Material for this exercise:

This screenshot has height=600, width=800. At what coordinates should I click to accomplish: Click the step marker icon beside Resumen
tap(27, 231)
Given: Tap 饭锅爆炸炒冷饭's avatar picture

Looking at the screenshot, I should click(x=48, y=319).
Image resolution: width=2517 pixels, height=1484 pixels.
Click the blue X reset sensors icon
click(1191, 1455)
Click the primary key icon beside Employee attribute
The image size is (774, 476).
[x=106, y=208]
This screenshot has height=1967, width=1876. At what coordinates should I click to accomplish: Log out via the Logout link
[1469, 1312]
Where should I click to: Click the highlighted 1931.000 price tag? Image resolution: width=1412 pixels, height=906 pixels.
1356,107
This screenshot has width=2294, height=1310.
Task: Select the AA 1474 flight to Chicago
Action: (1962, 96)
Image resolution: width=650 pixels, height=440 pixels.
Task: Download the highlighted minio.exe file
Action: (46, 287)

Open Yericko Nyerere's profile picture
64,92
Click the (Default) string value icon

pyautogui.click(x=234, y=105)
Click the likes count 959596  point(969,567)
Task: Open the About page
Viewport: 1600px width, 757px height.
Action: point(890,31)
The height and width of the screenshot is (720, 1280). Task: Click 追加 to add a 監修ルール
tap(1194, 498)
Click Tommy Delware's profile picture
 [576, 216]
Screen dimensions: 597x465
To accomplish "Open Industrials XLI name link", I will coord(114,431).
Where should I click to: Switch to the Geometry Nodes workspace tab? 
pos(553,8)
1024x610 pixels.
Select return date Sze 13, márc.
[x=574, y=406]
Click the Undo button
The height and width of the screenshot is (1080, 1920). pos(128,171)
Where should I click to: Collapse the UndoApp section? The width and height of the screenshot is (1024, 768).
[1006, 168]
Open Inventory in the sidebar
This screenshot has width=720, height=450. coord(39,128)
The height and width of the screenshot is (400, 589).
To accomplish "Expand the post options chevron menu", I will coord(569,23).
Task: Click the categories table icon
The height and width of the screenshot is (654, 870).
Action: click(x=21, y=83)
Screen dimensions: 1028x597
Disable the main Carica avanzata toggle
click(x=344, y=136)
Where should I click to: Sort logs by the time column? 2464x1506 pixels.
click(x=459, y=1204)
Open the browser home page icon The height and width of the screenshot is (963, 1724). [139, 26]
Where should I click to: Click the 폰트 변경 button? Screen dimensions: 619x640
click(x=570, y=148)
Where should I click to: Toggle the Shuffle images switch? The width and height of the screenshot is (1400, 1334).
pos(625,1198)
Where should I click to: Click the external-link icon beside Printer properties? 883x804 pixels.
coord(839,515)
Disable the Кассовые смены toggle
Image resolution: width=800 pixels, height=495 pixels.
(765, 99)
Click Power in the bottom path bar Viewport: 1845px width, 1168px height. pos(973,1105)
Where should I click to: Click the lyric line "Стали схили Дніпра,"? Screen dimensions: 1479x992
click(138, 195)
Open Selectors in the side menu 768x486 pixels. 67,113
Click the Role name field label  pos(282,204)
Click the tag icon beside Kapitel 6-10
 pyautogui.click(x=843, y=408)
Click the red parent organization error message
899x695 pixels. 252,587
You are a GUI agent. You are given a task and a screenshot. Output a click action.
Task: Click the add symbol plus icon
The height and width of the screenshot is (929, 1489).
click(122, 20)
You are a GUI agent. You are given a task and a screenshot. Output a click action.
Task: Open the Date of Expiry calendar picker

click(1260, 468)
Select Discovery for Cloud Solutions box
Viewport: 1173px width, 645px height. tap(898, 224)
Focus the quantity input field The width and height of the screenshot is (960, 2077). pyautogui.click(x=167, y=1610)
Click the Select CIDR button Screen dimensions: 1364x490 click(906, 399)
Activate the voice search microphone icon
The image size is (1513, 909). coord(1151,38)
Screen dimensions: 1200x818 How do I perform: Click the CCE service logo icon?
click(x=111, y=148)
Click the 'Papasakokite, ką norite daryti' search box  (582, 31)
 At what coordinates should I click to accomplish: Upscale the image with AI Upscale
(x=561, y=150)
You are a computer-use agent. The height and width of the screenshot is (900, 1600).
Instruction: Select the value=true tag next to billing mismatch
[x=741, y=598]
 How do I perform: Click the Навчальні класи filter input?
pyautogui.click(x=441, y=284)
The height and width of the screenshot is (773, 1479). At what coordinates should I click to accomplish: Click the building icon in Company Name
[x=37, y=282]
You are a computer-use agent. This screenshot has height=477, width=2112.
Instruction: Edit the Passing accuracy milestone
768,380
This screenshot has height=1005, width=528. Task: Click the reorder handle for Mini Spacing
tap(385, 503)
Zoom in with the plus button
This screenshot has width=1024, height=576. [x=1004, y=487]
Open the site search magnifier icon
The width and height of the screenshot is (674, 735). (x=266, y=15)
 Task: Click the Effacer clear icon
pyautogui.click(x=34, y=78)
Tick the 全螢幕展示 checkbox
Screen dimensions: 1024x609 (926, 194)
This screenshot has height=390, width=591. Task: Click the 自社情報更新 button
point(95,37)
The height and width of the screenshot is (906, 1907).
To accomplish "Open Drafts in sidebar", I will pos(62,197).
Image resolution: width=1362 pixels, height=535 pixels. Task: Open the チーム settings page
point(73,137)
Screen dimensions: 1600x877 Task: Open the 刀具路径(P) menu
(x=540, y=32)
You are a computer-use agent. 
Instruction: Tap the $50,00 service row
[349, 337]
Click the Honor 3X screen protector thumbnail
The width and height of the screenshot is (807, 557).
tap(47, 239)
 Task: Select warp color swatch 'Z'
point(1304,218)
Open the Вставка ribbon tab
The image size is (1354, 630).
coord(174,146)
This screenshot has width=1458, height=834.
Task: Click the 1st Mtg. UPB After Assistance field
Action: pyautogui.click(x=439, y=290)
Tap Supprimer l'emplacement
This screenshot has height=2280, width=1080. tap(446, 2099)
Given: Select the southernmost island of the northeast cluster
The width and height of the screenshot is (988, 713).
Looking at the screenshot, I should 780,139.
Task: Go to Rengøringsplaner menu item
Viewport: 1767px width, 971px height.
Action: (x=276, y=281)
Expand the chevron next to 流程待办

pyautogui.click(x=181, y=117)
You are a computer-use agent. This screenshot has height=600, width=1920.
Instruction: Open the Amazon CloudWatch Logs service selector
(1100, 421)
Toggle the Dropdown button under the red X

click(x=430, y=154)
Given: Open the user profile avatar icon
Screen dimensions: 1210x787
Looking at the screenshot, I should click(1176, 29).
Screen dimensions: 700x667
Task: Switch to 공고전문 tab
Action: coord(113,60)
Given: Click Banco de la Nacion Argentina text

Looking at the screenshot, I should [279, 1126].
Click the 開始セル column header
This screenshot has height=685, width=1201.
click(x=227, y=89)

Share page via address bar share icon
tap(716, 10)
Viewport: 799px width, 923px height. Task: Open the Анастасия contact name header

The task: Working from the material above, retype exactly the lines from the one with "The height and width of the screenshot is (400, 589)." through the one with "Open the browser", both included, and only those lines.

Answer section:
The height and width of the screenshot is (400, 589).
To accomplish "Expand the post options chevron menu", I will coord(569,23).
Task: Click the categories table icon
The height and width of the screenshot is (654, 870).
Action: click(x=21, y=83)
Screen dimensions: 1028x597
Disable the main Carica avanzata toggle
click(x=344, y=136)
Where should I click to: Sort logs by the time column? 2464x1506 pixels.
click(x=459, y=1204)
Open the browser home page icon The height and width of the screenshot is (963, 1724). [139, 26]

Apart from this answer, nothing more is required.